In the course of the rest of the day, and into the night, they absorbed reports of the landing and takeover by the Hectare. The investment of the planet, as they called it. There were human agents throughout, and these were handling the reorganization. Any Citizens who had not promptly reported to the concourse had been quickly hunted down by robots. The Hectare had evidently concentrated on the robot centers, and taken them over at the outset. But the real reason it was so easy was that the alien spaceships orbited the planet, and periodically blasted small craters out of the landscape, just to show how readily it could be done. Any such blast at a dome would burn thousands. Open resistance was pointless.

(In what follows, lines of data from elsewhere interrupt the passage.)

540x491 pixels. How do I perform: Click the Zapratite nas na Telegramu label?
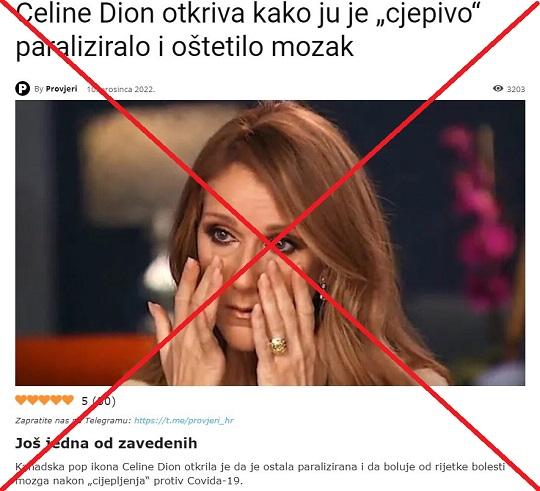coord(73,420)
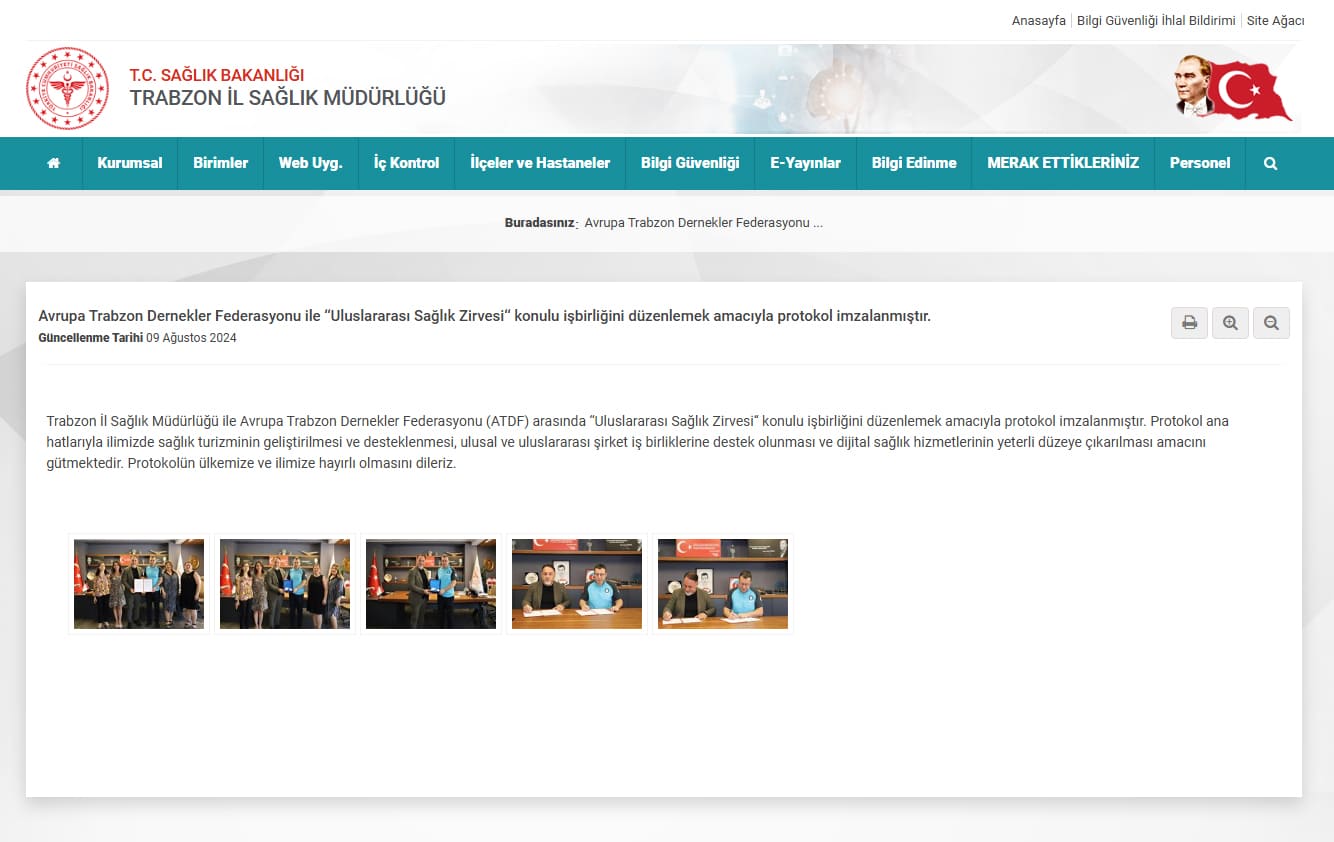Open the last signing photo thumbnail
1334x842 pixels.
point(723,584)
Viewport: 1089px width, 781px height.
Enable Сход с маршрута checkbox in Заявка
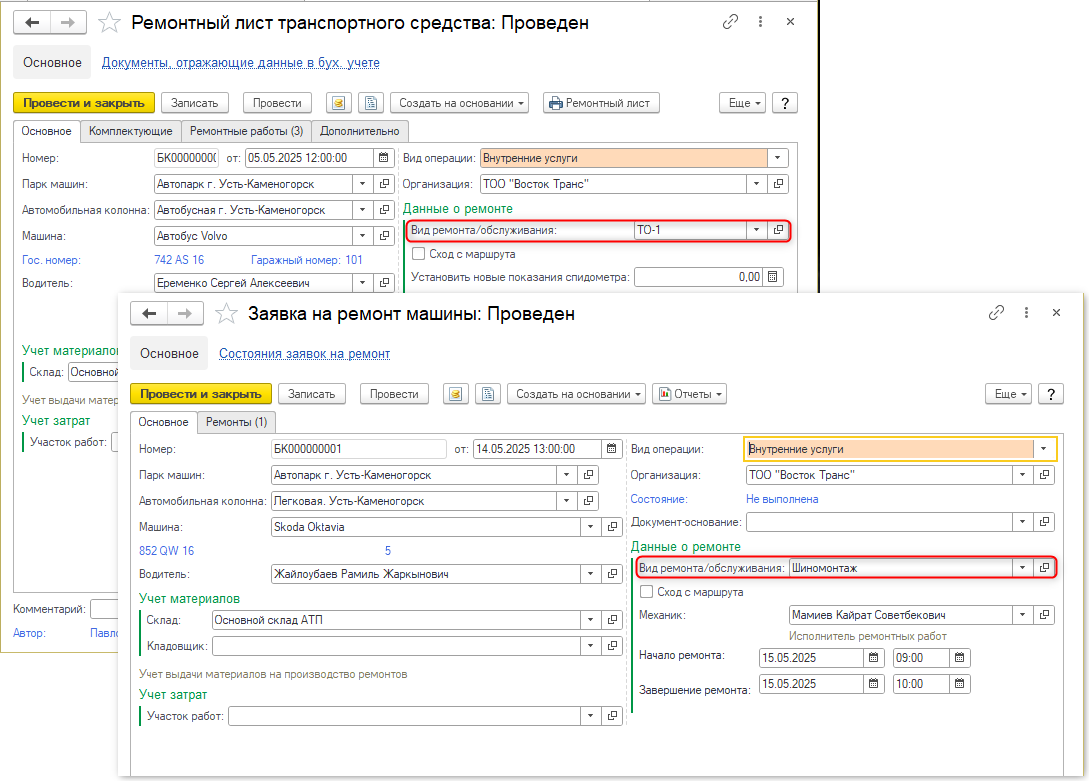click(x=646, y=592)
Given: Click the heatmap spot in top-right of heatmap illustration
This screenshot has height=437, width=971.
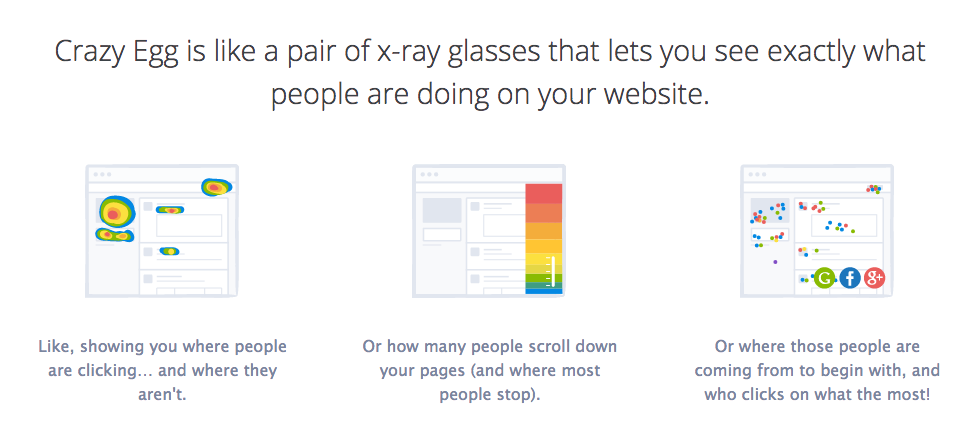Looking at the screenshot, I should coord(216,186).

One item disgusted them both: the freeing of the two renegade Adepts, Purple and Tan. Lysander had not seen either directly, but had learned their history. They had been part of the Adverse Adept group that had tried to seize power from Citizen Blue (or the Adept Stile), and then they had betrayed even their own side and tried to become dictators. They had deserved execution, but Citizen Blue had been lenient. Now they were free and the loyal Brown Adept was prisoner, under house arrest in her castle. So the evil were being uplifted, and the good cast down. Lysander was a hidden agent for the Hectare, but this was hard to stomach.
What had happened to Tania, the beautiful woman Lysander had met, and her husband Clef? There was no report on them. Probably they had been driven into hiding. Lysander hoped that when he penetrated the heart of the resistance movement that they were not there; he did not want to have to be the one to betray them.

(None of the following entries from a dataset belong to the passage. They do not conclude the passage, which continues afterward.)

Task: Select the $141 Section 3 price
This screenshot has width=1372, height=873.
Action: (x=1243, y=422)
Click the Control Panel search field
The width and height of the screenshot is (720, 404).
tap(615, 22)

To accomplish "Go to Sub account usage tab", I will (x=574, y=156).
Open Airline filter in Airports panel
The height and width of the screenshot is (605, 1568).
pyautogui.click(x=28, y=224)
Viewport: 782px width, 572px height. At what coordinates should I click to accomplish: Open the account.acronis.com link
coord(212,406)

Finally, tiring of the dreary news, Lysander and Jod’e lay on the bunk. They had considered takin
g turns on it, but decided that if they were to be punished for being lovers, they might as well act like lovers. So they stretched out together, intending to sleep, but got interested so decided to make love—and then fell asleep before getting to it.

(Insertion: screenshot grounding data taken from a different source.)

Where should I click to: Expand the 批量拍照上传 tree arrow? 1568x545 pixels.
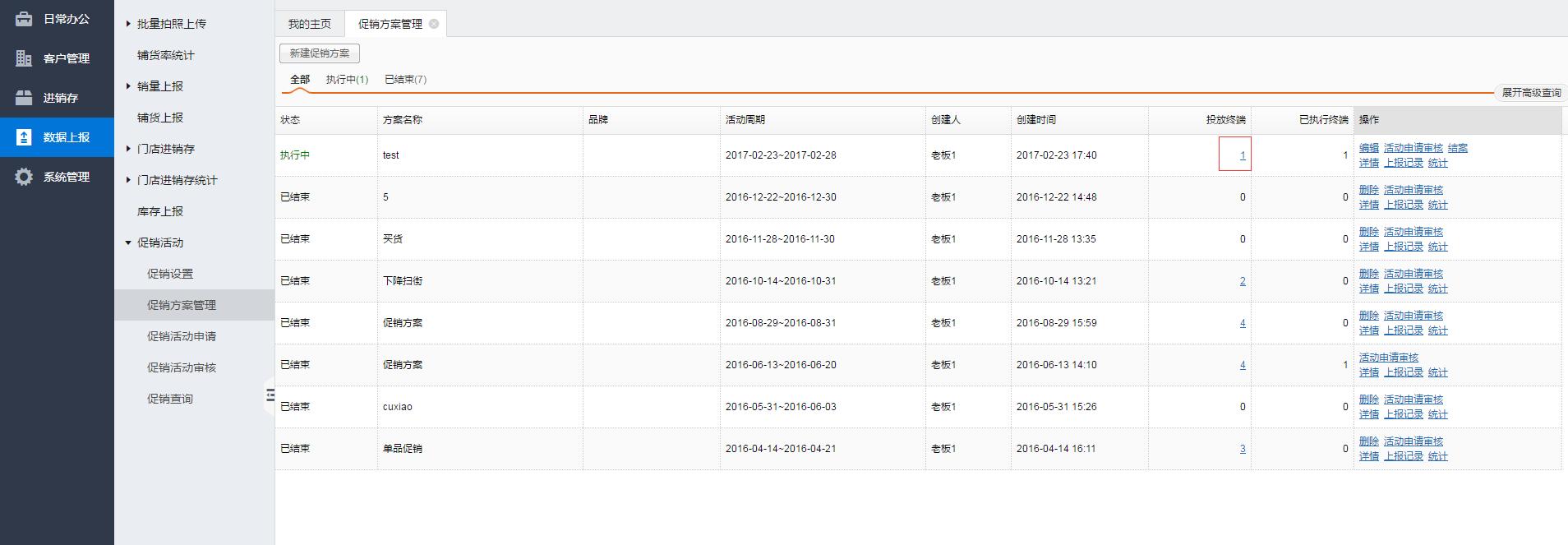[128, 24]
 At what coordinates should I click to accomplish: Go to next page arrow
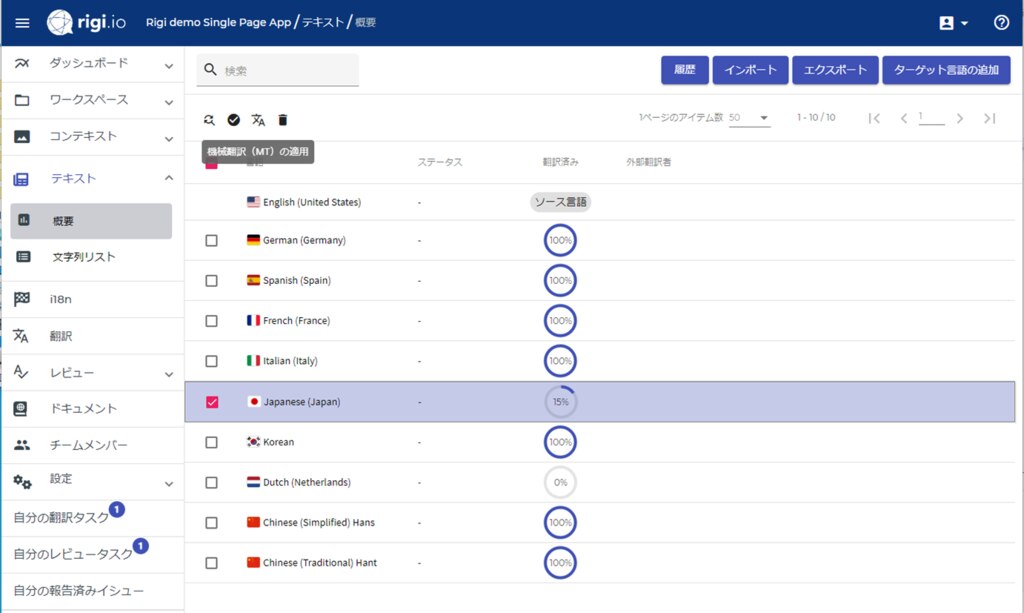tap(960, 118)
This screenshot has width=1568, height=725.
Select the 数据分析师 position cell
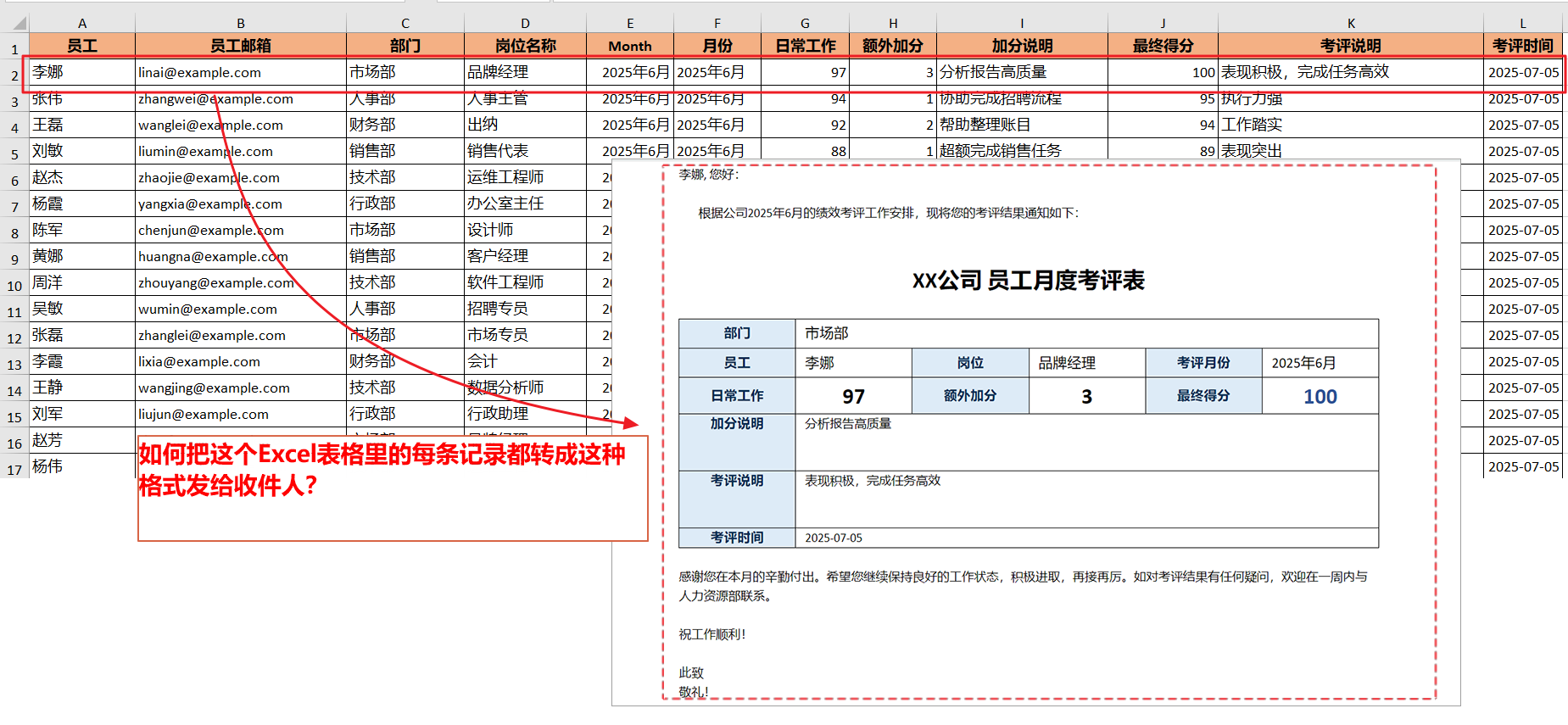point(525,388)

All next day they remained confined, with only each other and the video screen for company. A portable food dispensing machine was brought periodically so that they could select their meals, but they saw no living person or even a humanoid robot. They did hear faint sounds in adjacent chambers, and realized that the premises were indeed crowded. Any new regime had many enemies to contend with, and prison or the equivalent was about the only resort until they were all sorted out.
“If they get too crowded, they may have to let us go,” Lysander said. “After all, we haven’t done anything, and we’re hardly a threat to them.”
“Let’s hope,” she agreed. Then, curious, she assumed bat form and flitted out when the mealbot came, flying back unnoticed before it finished serving. “Jammed,” she reported. “They’re going to have to move us out soon.”
But it wasn’t until the following day that they were taken out. A guard machine escorted them to the main hall, where a small cargo transport waited. They climbed in and a sliding panel sealed them in. Then they suffered a fast, rough ride through the city transport system.
When the transporter stopped, they were at the entrance to an attractive estate. In fact, it was that of Citizen Tan; Lysander saw the marking at the entrance.
Indeed, Citizen Tan was there: Tania’s brother, not only freed from confinement but restored to his former status. No need to inquire what had happened to Tania; she must have been interned with the other true Citizens. The Hectare had acted with startling precision and speed to secure their base. The capture of Lysander himself had probably been just one of hundreds of such missions proceeding simultaneously. The Hectare were old hands at planetary subjugation; they allowed no leeway for problems.
They entered the main chamber—and Jod’e’s breath hissed in with shock. A monster stood there.
Lysander blinked and reconsidered. Monster? That was a Hectare! It stood somewhat above the height of a human being, with monstrous multifaceted eyes at the top, many stout little caterpillar feet at the base, and a hairlike greenish mantle covering much of the torso. A perfect specimen of its species. He, Lysander, had become so acclimatized to the human state that he had seen the creature through human perception.